NEW YORK – In an effort to boost the transparency and reproductivity behind genetic risk prediction tools, investigators from the Clinical Genomics Resource (ClinGen) Complex Disease Working Group and the Polygenic Score (PGS) Catalog, a database supported by centers in Europe and Australia, have proposed a set of reporting guidelines related to polygenic risk scores (PRS).
"Polygenic risk scores (PRS) are becoming a powerful tool in the translation of genomic discovery to the clinic," co-senior and corresponding author Genevieve Wojcik, a statistical geneticist and genetic epidemiology researcher at the Johns Hopkins Bloomberg School of Public Health, explained in an email. "However, the necessary details of what went into the development of these scores is often missing or insufficient to fully understand their potential utility and limitations."

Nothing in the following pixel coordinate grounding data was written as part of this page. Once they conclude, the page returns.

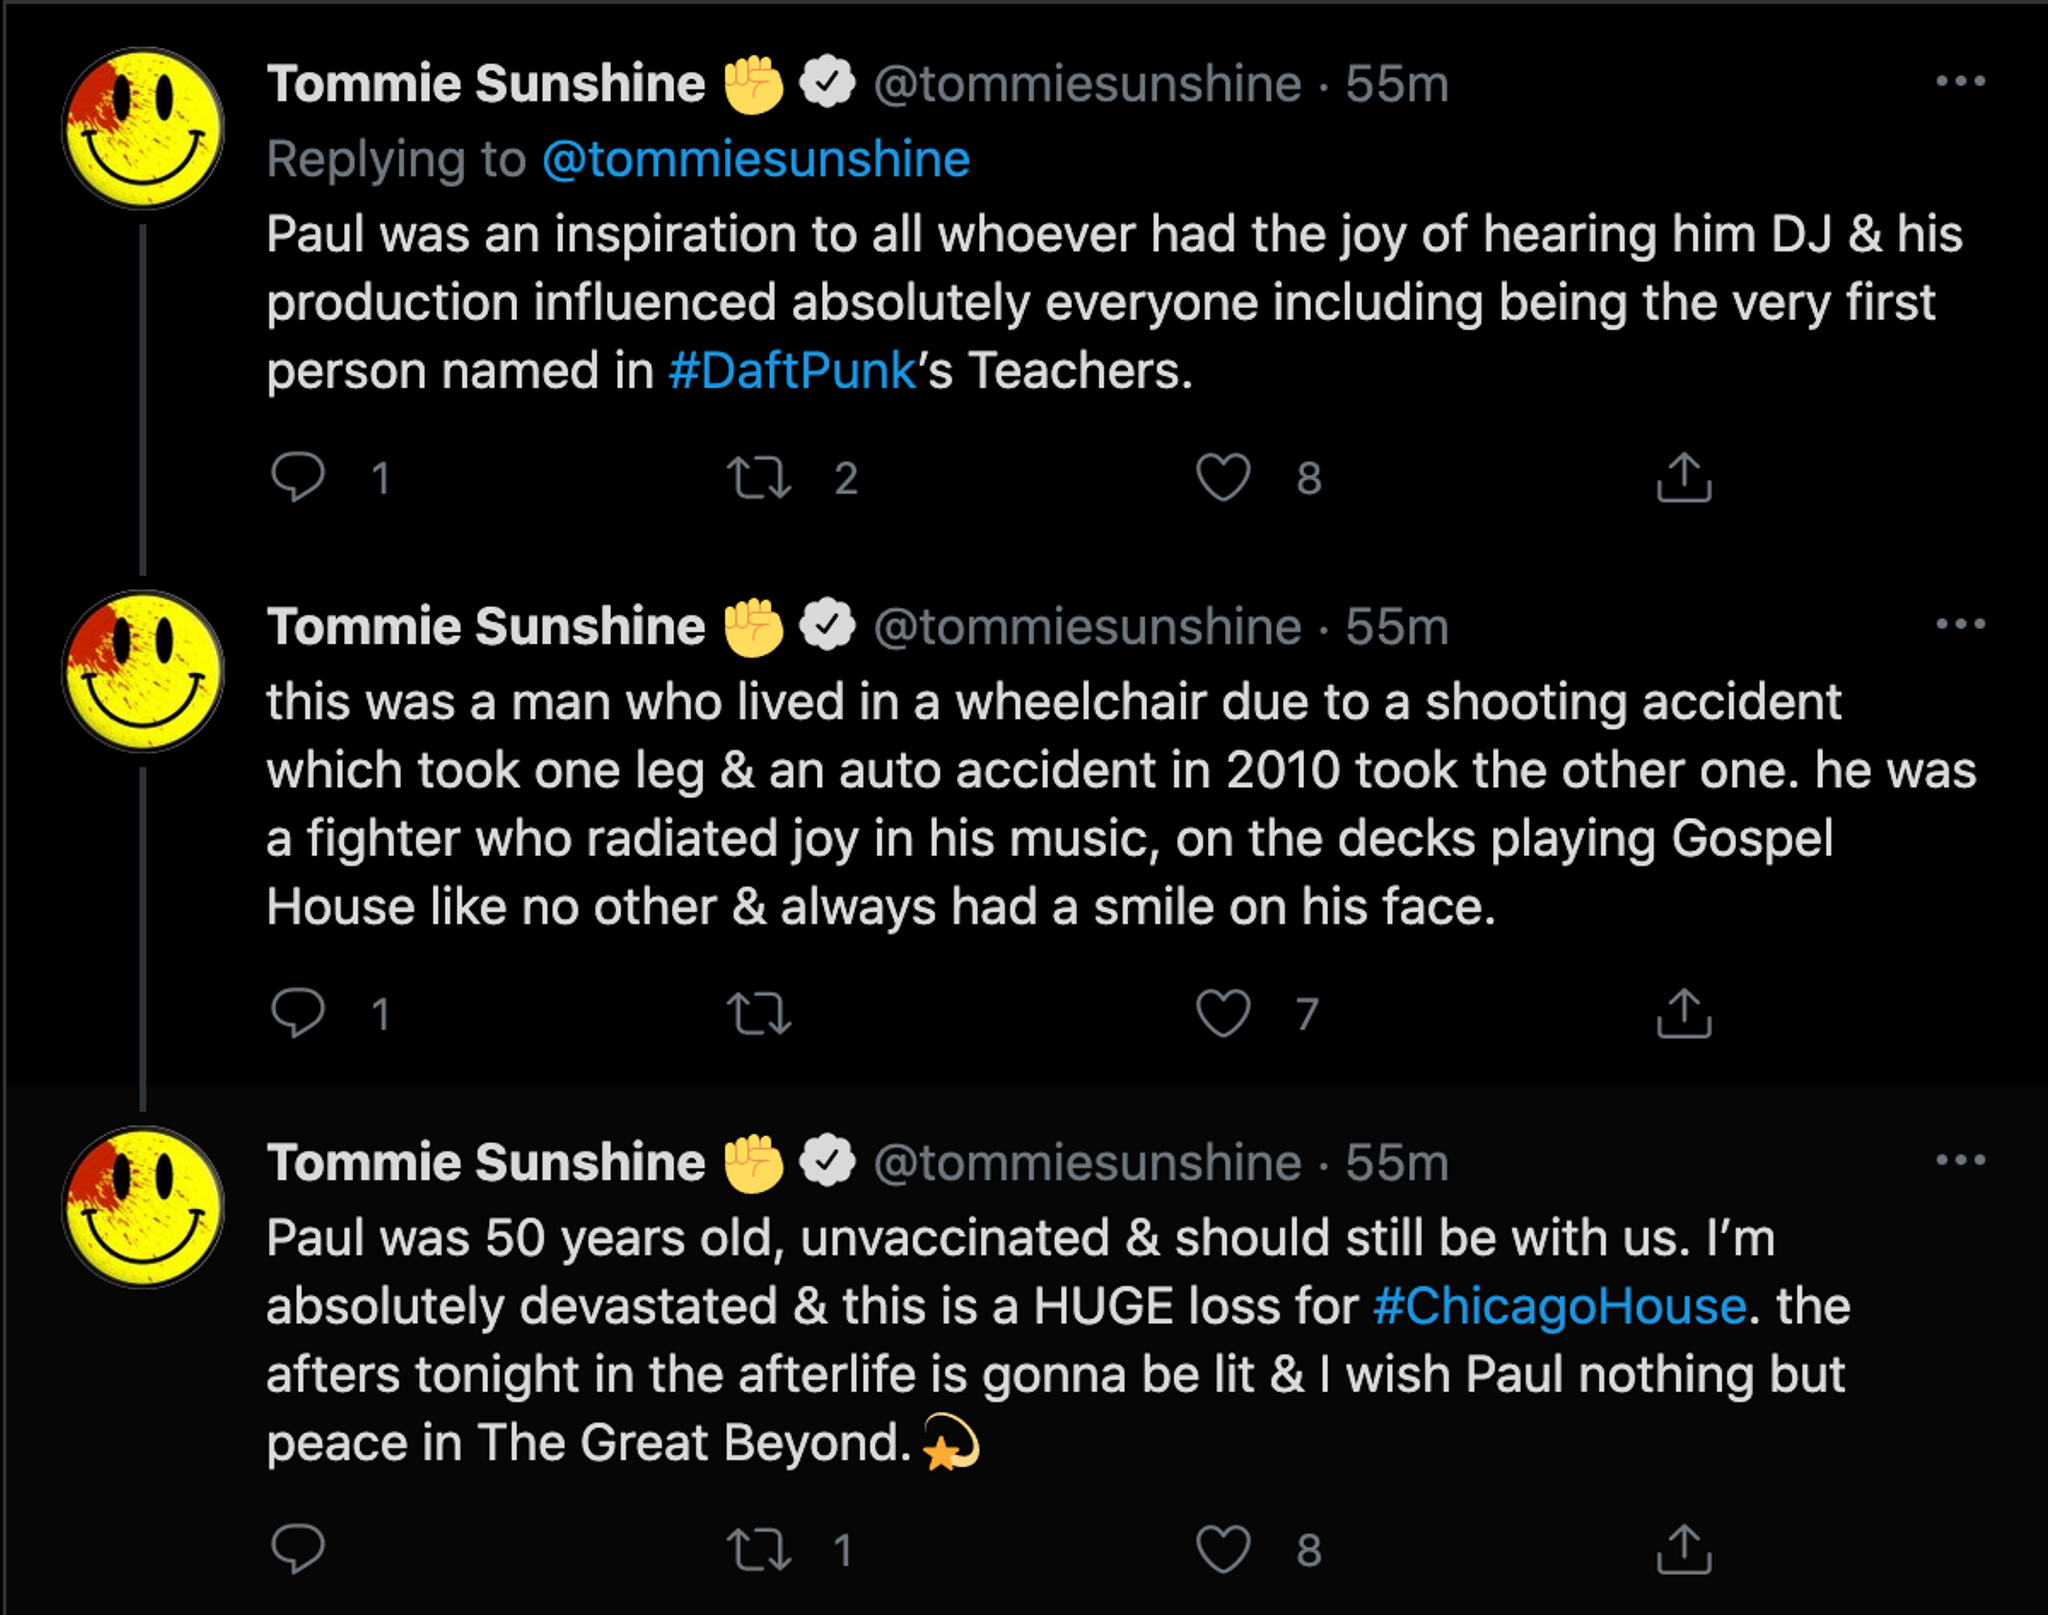Open more options on the third tweet

point(1960,1160)
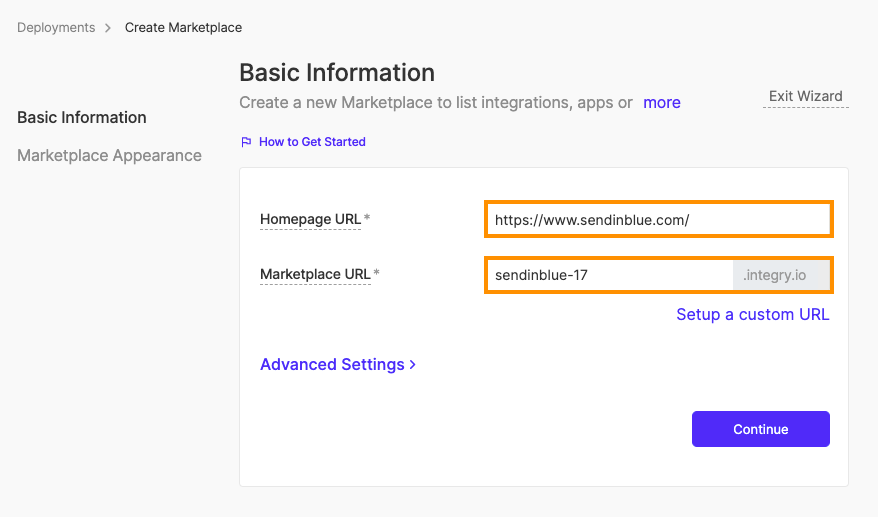Screen dimensions: 878x517
Task: Open Basic Information step in the sidebar
Action: (x=82, y=117)
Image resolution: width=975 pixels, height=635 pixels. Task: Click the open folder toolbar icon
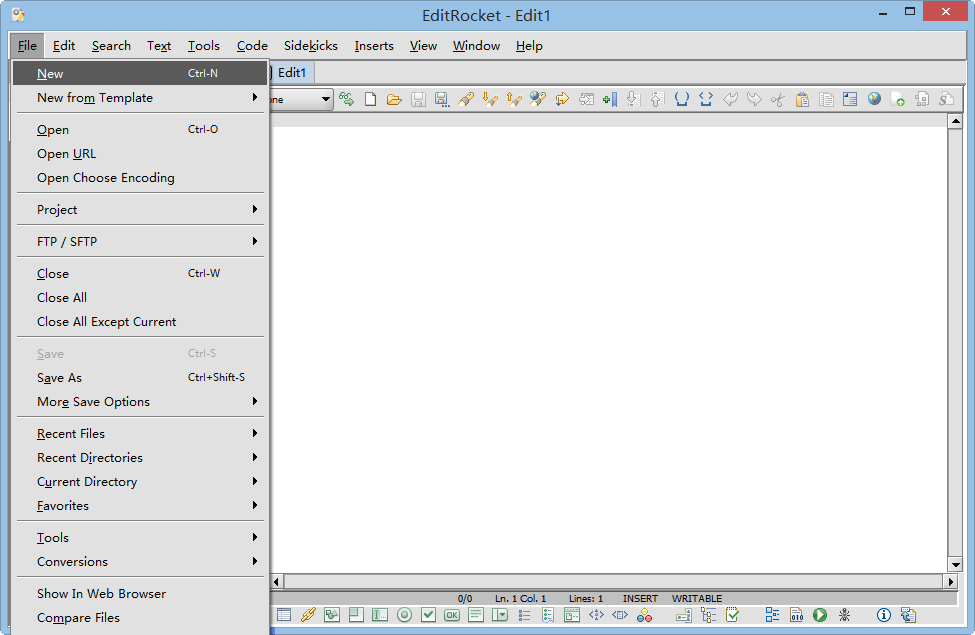pos(394,99)
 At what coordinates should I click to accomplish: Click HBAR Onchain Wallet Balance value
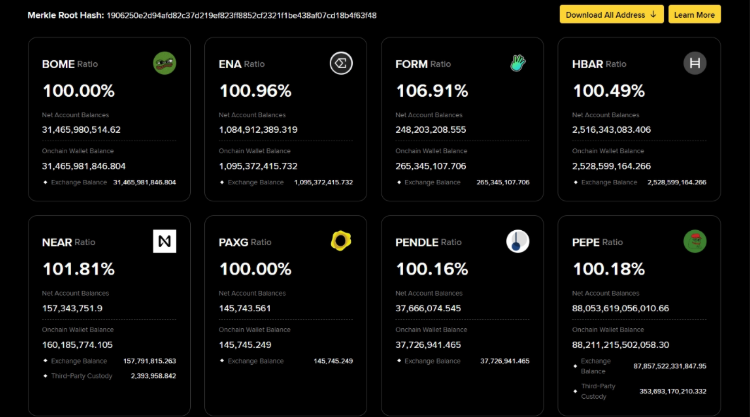point(611,166)
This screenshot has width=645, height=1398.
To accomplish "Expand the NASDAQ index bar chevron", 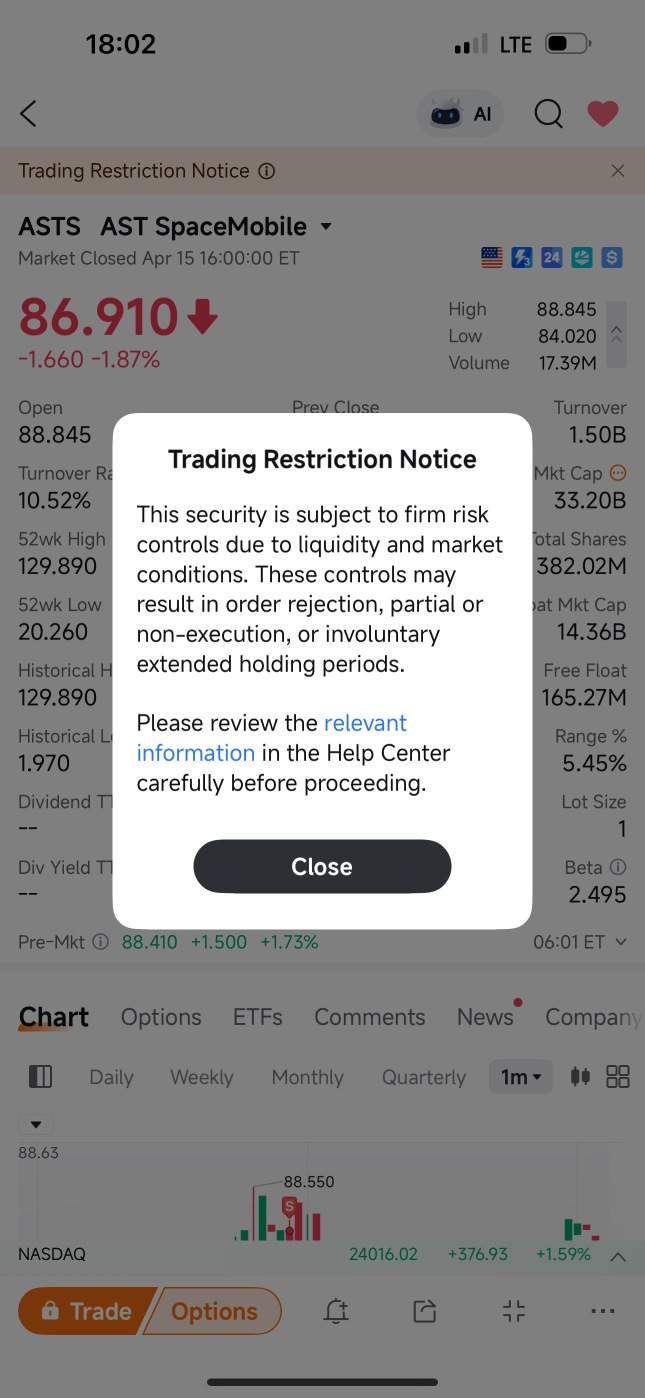I will 618,1256.
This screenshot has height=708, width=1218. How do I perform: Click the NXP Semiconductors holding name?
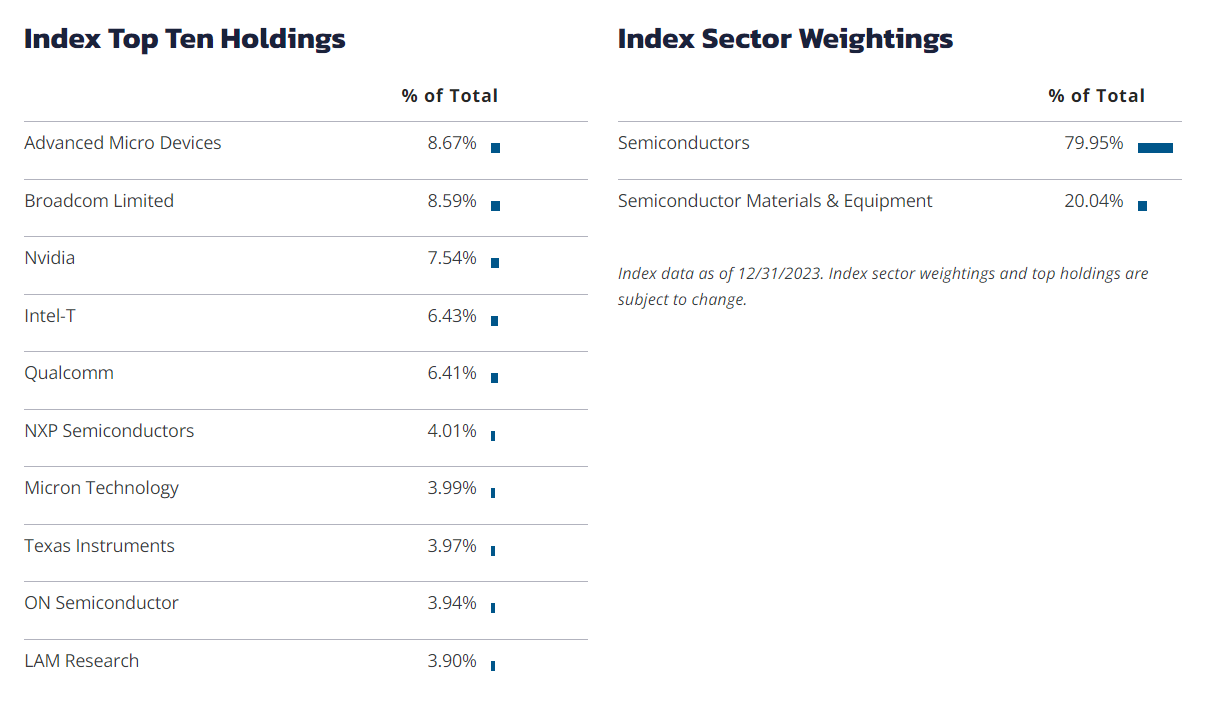109,431
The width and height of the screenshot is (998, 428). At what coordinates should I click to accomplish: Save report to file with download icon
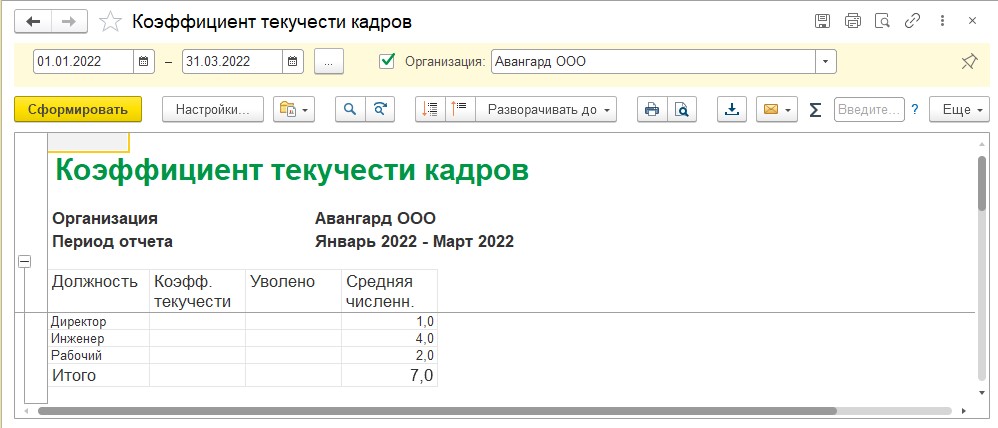[733, 110]
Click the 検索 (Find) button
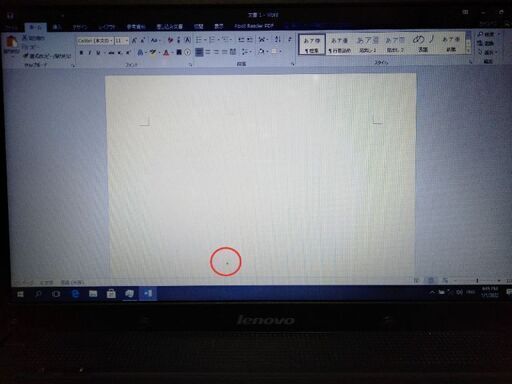Image resolution: width=512 pixels, height=384 pixels. pyautogui.click(x=488, y=34)
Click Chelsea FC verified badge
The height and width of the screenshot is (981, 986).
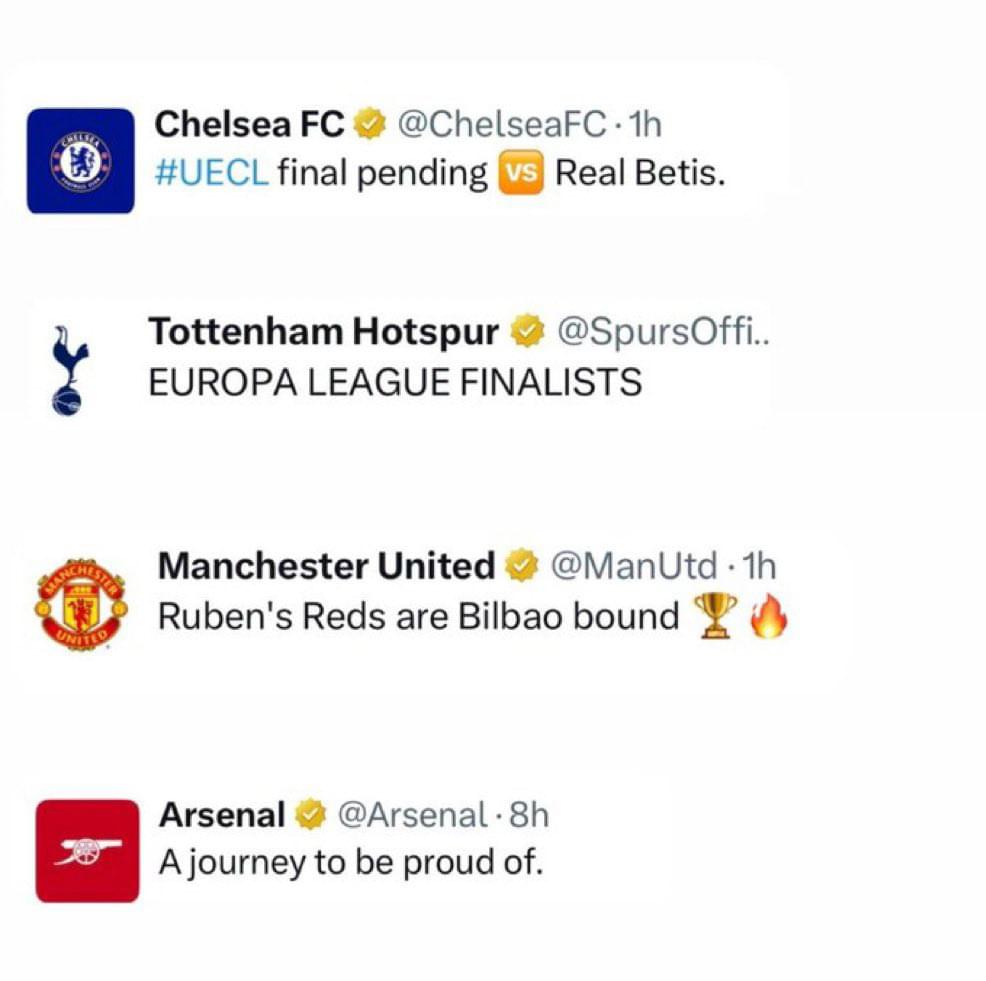pyautogui.click(x=370, y=124)
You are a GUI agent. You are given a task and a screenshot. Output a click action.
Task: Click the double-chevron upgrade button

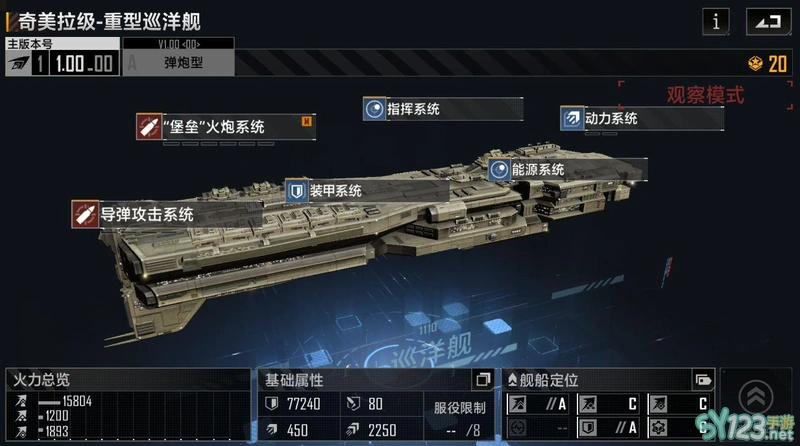[756, 397]
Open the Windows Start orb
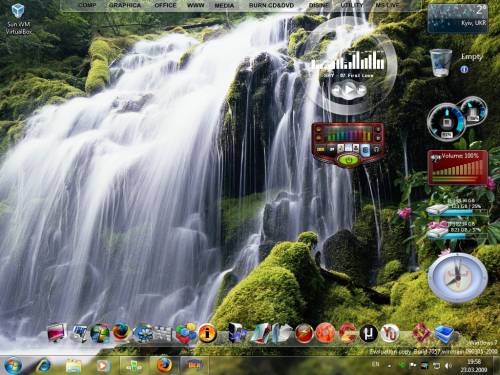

In a paper published in Nature on Wednesday, Wojcik and her colleagues provided a rationale and key points for the National Human Genome Research Institute-funded Polygenic Risk Score Reporting Standards (PRS-RS) framework. They pointed to the importance of making the data behind a given PRS available to other investigators, along with related details on the analytical methods used to bring together risk variant data, which often comes from genome-wide association studies.
The standards "outline what needs to be reported with the publication of any PRS with an emphasis on reproducibility and transparency throughout the development process," Wojcik explained.
Among the 22 specific items in the PRS-RS are recommendations dealing with everything from considerations related to the study type and study population to the particulars behind risk models, data interpretation, and translation, in the hopes of standardizing genetic risk scores and the ways that these predictive tools are developed and validated.
"Drawing upon experts in epidemiology, statistics, disease-specific applications, implementation, and policy, this 22-item reporting framework defines the minimal information needed to interpret and evaluate PRS, especially with respect to downstream clinical applications," the investigators wrote.
The latest guidance grew out of Genetic Risk Prediction Studies (GRIPS) best practices that an international working group proposed a decade ago, though the updated recommendations aimed to address the ever-growing genetic datasets and approaches that have developed since GRIPS, along with challenges around the widespread adoption of standardized PRS methods.
"If researchers can follow these guidelines, it will be more straightforward to evaluate published polygenic risk scores and decide which ones are a good fit for the clinical setting," co-senior author Michael Inouye, director of the Cambridge Baker Systems Genomics Initiative, said in a statement.
"For diseases such as breast cancer and many others, we will be able to responsibly place patients in different risk categories and provide beneficial screening strategies and treatments," Inouye added. "Ideally, in the future, we will detect risk early enough to combat the disease effectively."